◆ **Material provided**:

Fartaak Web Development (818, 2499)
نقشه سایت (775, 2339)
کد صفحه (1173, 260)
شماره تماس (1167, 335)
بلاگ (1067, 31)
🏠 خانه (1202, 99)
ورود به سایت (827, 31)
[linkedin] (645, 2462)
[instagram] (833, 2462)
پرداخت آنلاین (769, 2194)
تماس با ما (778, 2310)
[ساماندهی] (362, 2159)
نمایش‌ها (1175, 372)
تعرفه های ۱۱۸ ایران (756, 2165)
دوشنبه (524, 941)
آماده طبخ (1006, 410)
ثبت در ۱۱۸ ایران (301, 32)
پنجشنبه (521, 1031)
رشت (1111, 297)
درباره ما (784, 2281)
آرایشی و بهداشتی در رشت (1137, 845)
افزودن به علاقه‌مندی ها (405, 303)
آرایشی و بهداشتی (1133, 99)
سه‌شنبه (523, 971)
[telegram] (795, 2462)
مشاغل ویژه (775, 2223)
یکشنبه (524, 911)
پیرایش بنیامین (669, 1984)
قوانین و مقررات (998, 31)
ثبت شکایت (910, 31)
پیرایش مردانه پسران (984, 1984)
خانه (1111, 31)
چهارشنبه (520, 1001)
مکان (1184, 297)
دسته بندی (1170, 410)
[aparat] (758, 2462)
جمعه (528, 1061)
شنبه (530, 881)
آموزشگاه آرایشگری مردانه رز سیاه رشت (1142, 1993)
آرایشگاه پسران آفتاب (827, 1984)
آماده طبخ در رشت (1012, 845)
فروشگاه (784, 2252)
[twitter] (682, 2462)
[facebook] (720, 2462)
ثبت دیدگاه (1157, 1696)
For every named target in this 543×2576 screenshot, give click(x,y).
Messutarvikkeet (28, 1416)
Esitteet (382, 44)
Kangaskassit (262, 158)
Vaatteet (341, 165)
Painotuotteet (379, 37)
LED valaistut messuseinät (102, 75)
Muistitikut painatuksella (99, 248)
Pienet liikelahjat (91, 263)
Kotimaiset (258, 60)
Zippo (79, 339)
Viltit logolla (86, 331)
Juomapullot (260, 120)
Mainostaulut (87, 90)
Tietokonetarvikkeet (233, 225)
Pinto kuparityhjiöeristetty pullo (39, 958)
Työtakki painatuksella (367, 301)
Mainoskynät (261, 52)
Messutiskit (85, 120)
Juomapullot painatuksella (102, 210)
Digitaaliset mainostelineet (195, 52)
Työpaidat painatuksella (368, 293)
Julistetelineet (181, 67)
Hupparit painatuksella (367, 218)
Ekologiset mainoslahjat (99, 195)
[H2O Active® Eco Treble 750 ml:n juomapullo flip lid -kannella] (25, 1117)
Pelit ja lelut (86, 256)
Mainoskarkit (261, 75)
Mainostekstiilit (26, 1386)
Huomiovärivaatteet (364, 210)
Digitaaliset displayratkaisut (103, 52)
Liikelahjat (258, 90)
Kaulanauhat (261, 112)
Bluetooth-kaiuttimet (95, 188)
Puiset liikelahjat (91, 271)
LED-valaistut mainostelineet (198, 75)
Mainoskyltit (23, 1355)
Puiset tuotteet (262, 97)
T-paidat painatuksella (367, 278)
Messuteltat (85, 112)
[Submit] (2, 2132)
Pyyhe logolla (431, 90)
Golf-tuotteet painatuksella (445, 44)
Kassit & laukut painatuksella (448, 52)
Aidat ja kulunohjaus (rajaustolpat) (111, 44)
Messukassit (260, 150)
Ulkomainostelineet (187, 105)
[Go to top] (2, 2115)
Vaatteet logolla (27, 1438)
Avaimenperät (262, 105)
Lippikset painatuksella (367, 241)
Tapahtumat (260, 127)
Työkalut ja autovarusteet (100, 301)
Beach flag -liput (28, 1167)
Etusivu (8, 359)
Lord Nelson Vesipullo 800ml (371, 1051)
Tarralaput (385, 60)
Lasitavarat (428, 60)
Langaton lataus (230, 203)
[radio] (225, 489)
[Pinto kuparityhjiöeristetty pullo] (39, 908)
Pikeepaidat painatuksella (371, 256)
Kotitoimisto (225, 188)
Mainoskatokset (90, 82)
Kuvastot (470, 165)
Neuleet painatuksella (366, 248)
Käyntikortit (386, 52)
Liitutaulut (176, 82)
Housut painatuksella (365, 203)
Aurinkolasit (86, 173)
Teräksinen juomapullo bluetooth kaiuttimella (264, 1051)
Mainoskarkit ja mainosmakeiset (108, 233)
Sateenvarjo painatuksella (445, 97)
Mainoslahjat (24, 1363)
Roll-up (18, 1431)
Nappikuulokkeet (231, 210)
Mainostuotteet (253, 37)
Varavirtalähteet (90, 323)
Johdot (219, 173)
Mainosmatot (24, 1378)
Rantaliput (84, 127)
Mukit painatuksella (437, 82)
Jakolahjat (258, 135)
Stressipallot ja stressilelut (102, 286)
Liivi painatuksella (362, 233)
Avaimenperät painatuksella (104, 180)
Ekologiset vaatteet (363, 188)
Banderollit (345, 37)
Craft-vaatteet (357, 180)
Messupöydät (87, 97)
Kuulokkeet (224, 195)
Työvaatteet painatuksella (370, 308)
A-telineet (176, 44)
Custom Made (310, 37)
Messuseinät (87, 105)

◆ **Required action**:
Where does "بهداشتی" appear in the records above? Copy every line that has it.

◆ **Response to the task**:
آرایشی و بهداشتی در رشت (1137, 845)
آرایشی و بهداشتی (1133, 99)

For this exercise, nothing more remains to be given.